Vacation tour for single-parent families help you rebuild strained relations with your children. You won’t be answering those phone calls from the boss, meeting with professional colleagues or your kids’ teachers, and you won’t have to deal with the thousands of daily interruptions that keep you and your children at odds.

The community of single-parent families is growing so rapidly that most travel agencies have vacation tours specifically for single-parent families. They’ll arrange for travel by train, plane, or cruise ship and help your family comply with international travel requirements when necessary.

Of course, you can’t just pick up and go for vacation tour for single-parent families. You’ll need to plan your vacation several months in advance to get the best prices and accommodations. A good rule of thumb is to book your vacation tour for single-parent families at least two months before the departure date.

If you don’t have passports or visas, you’ll need to allow a little more time for government processes to work to assure you have the necessary papers. Your travel agent should be able to tell you what the country you’re visiting requires and help you get the paperwork started. If you’re using a travel agent who specializes in vacation tours for single-parent families, they should be able to help you with almost everything you’ll need including travel, hotel accommodations, tickets to special events and entertainment areas, and restaurants that cater to children.

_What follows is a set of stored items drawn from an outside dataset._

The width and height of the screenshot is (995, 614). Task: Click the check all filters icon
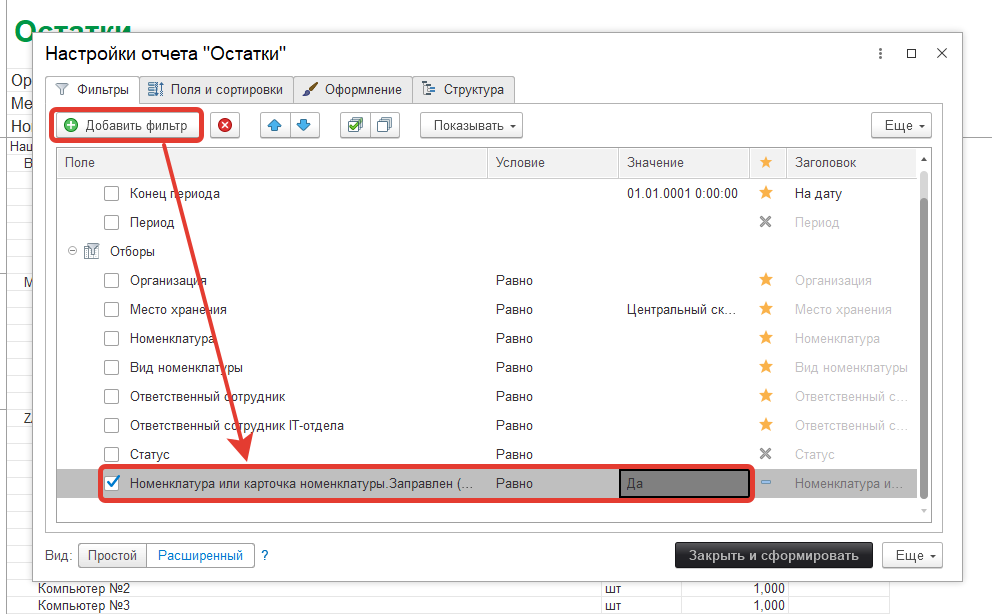click(x=354, y=125)
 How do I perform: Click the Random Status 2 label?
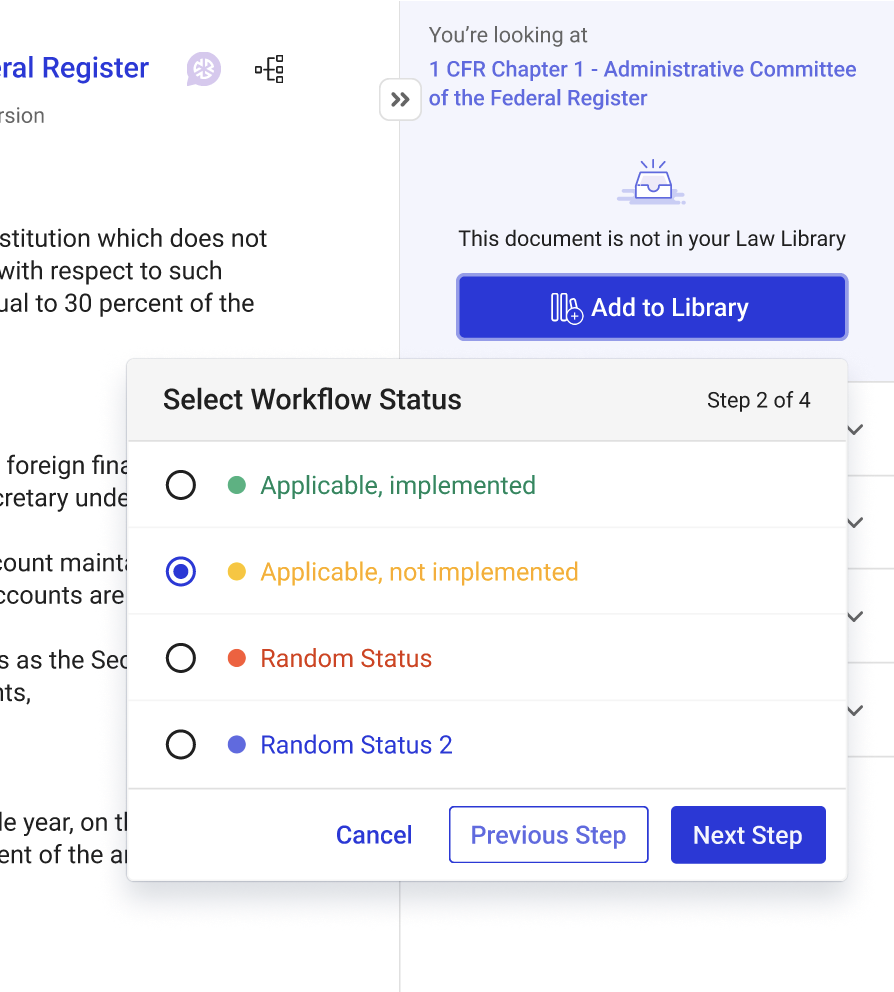point(356,745)
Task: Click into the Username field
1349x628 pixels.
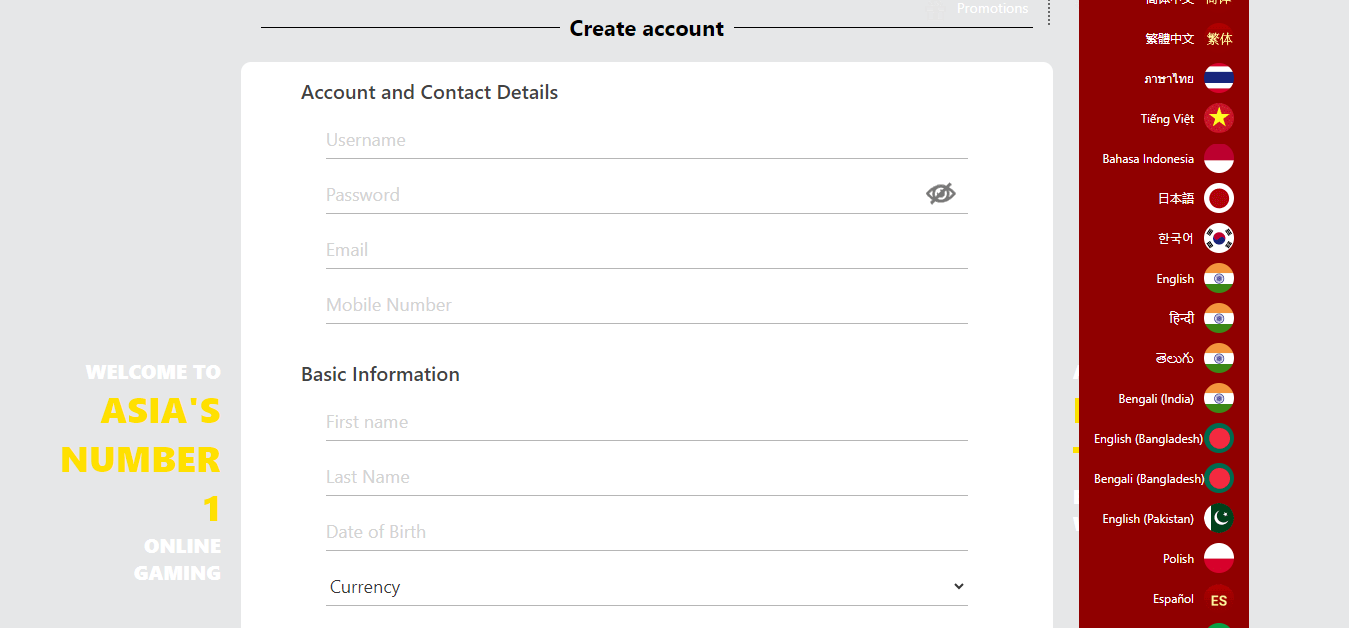Action: (646, 140)
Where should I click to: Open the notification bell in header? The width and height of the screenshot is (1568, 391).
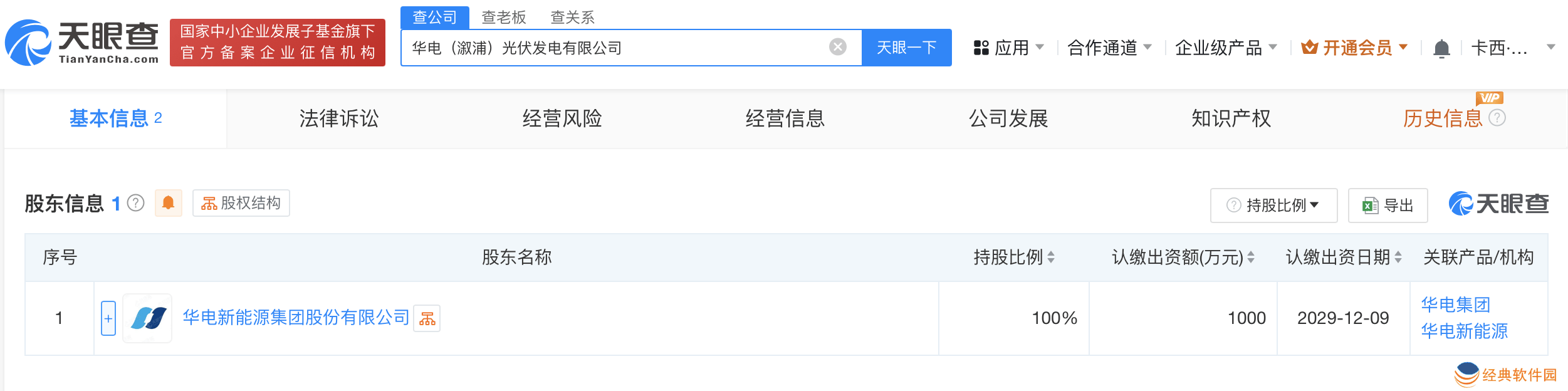tap(1441, 48)
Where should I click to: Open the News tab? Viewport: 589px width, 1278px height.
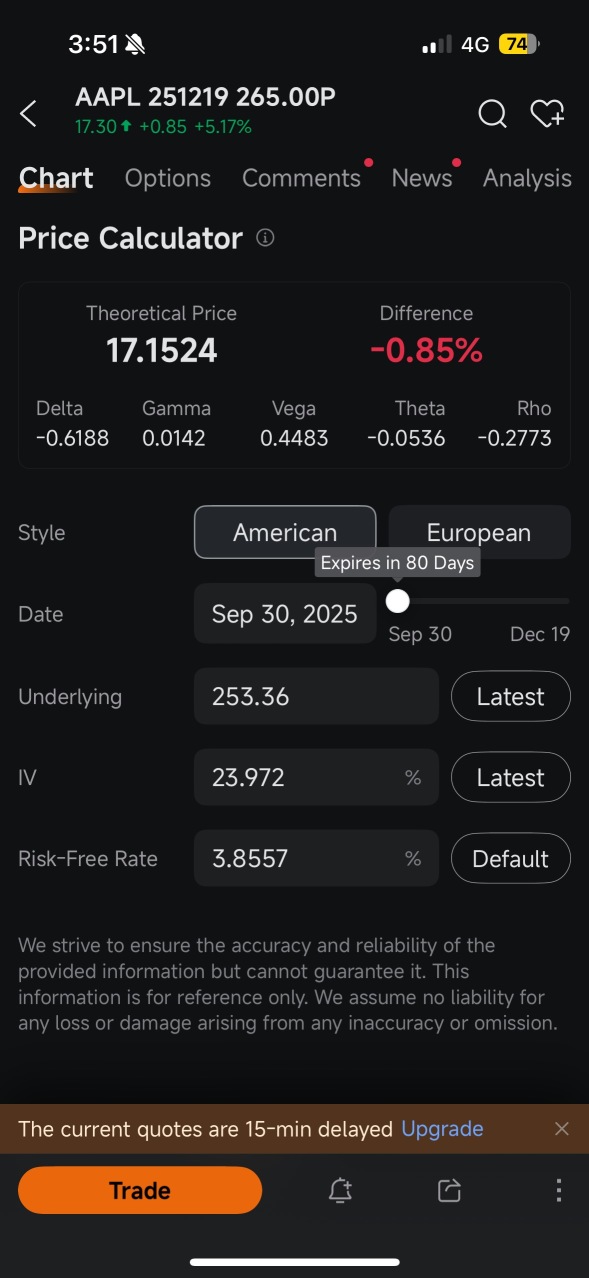pos(421,178)
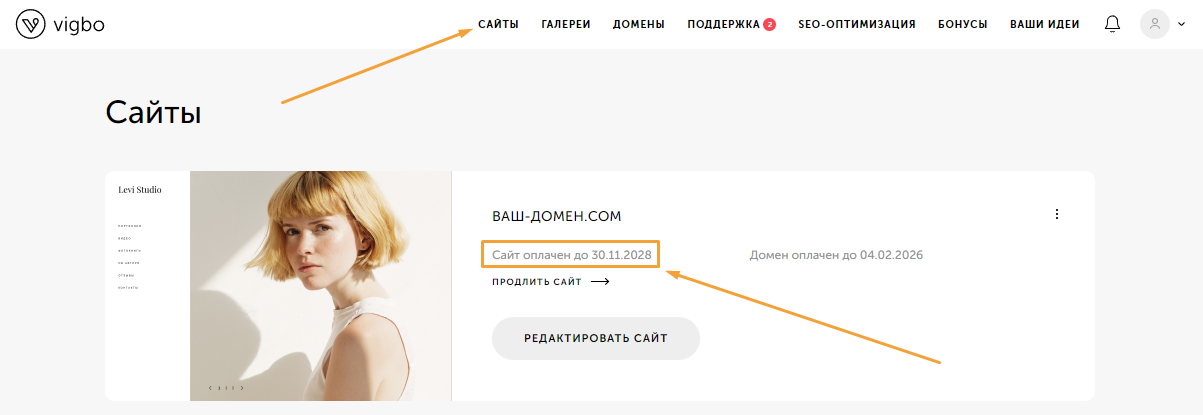This screenshot has height=415, width=1203.
Task: Click the Vigbo logo icon
Action: click(31, 25)
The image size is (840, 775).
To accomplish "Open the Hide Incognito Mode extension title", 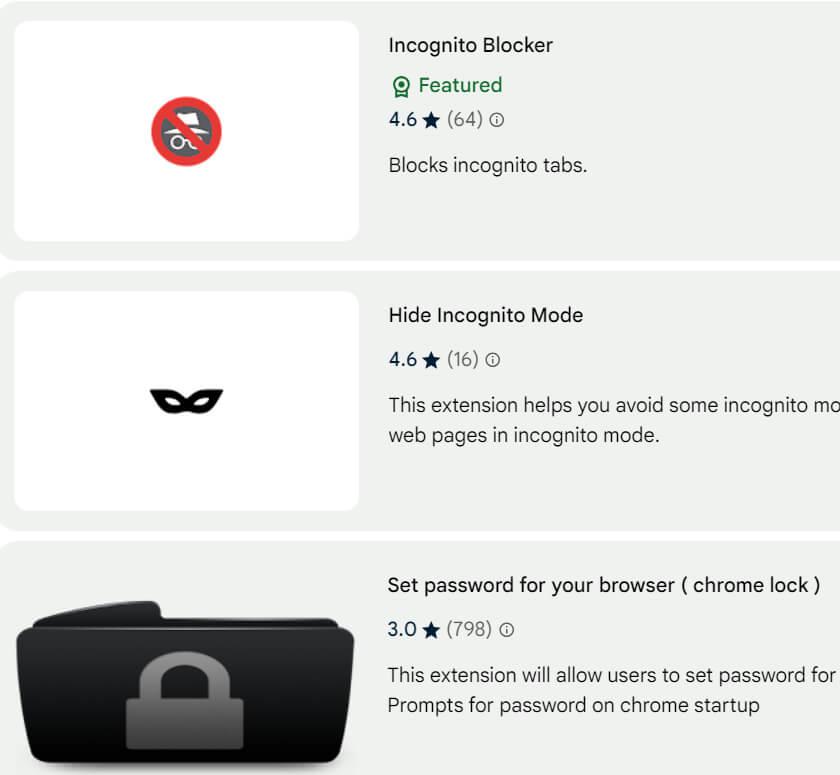I will pos(485,315).
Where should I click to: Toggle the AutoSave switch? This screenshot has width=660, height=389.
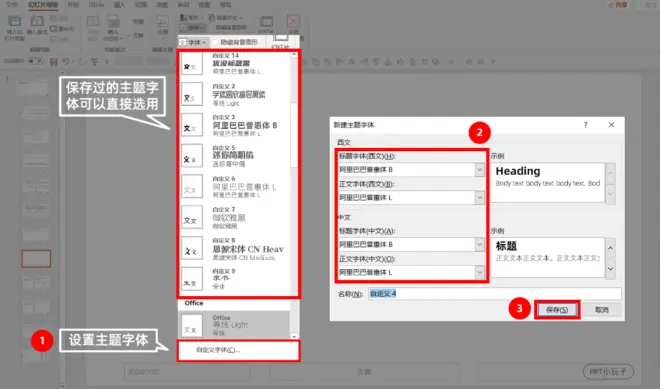coord(35,61)
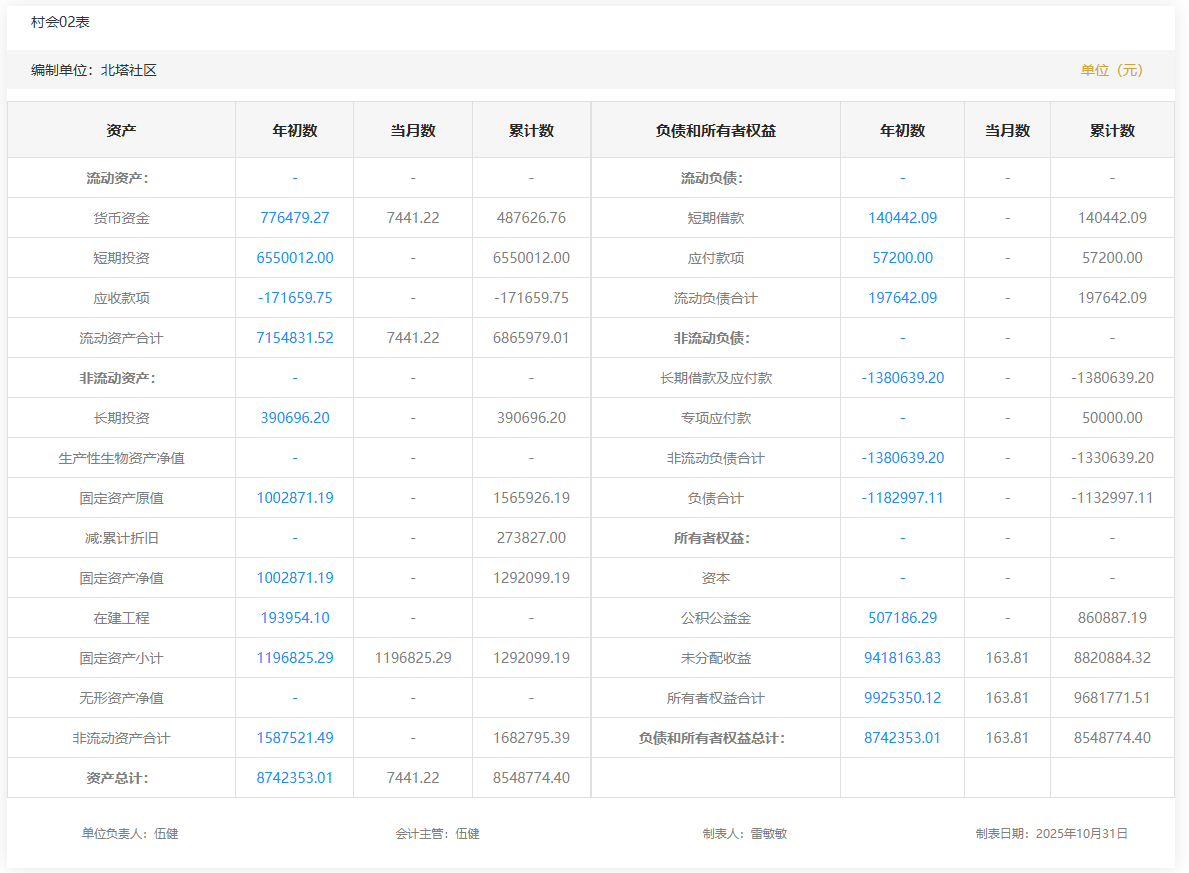The height and width of the screenshot is (873, 1189).
Task: Click the 非流动资产合计 年初数 value 1587521.49
Action: coord(294,738)
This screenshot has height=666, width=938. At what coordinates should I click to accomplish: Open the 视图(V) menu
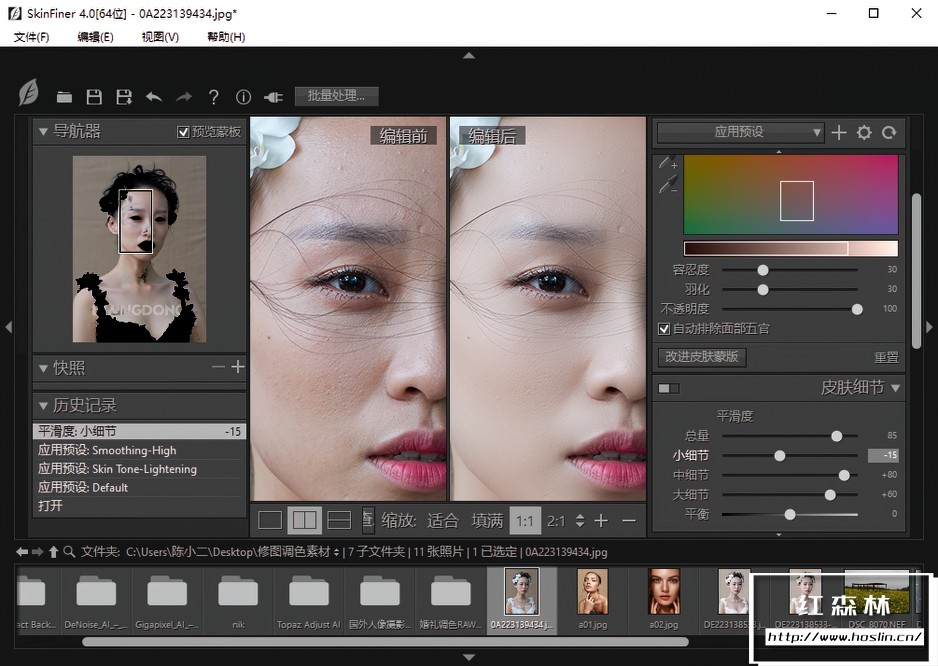pos(160,37)

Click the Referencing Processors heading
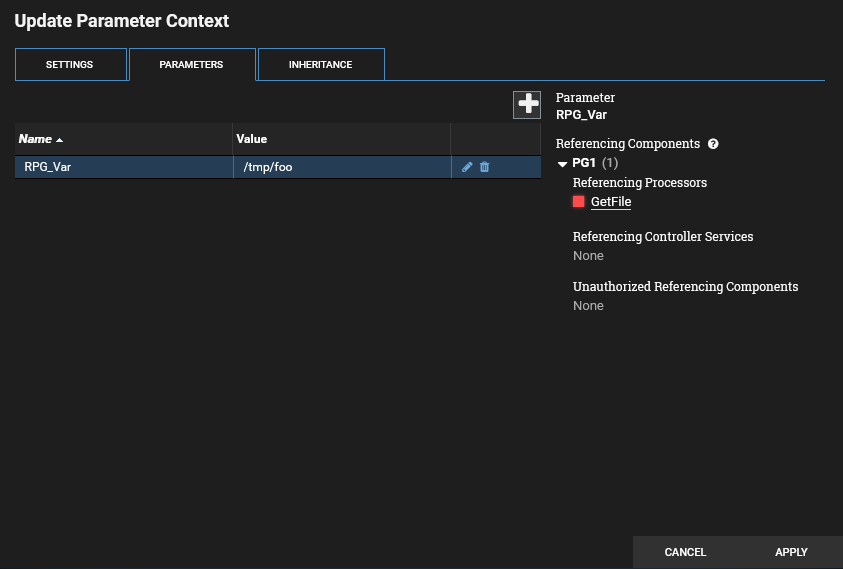click(x=639, y=183)
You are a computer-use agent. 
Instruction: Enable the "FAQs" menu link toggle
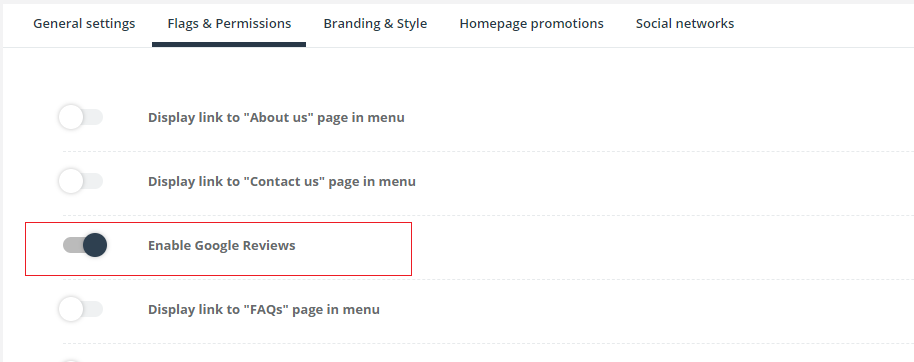[81, 309]
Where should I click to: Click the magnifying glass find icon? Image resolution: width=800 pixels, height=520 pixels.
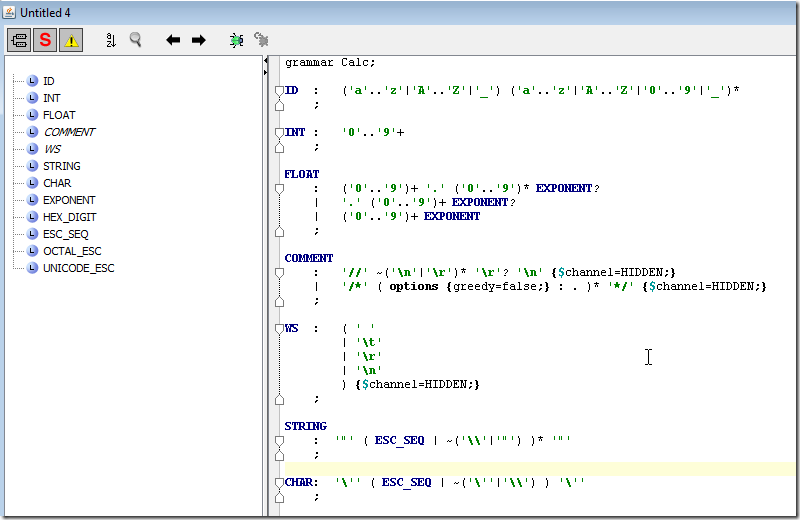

Of course, vacation tours for single-parent families are available within the United States where you don’t have to worry about passports and visas. They’re easier to plan and don’t take as much lead time for reservations. Wherever you decide to go, you can learn a lot about your destination by visiting the official website and travel-related sites that contain information and travel reviews that will help you figure out what you want to do when you get there. You can also give the country’s consulate a call to get more information about what to see and do, and letting them know you’re a single parent with children may be helpful.

Travel agencies who specialize in vacation tours for single-parent families should be more aware and considerate of your special needs than other agencies. They should understand your time constraints and relieve you of as much of the planning as possible. They should also be experienced working with children on vacation tours for single-parent families.

Some large corporations are sponsoring vacation tour for single-parent families in their company. They may offer the trip as a bonus for outstanding performance or as a special incentive for future performance. If you work at a large corporation, you might check with the personnel office to see if your company has or is planning this great service. Signing up for a vacation tour for single-parent families is the best favor you can do for yourself and your kids. You all cope with stresses and pressures every day. You more than deserve a quality break, you need it! Taking the kids on a vacation tour for single-parent families gives you all healthy sunshine and fresh air, brings you together as a family, and gives you memories that will last a lifetime.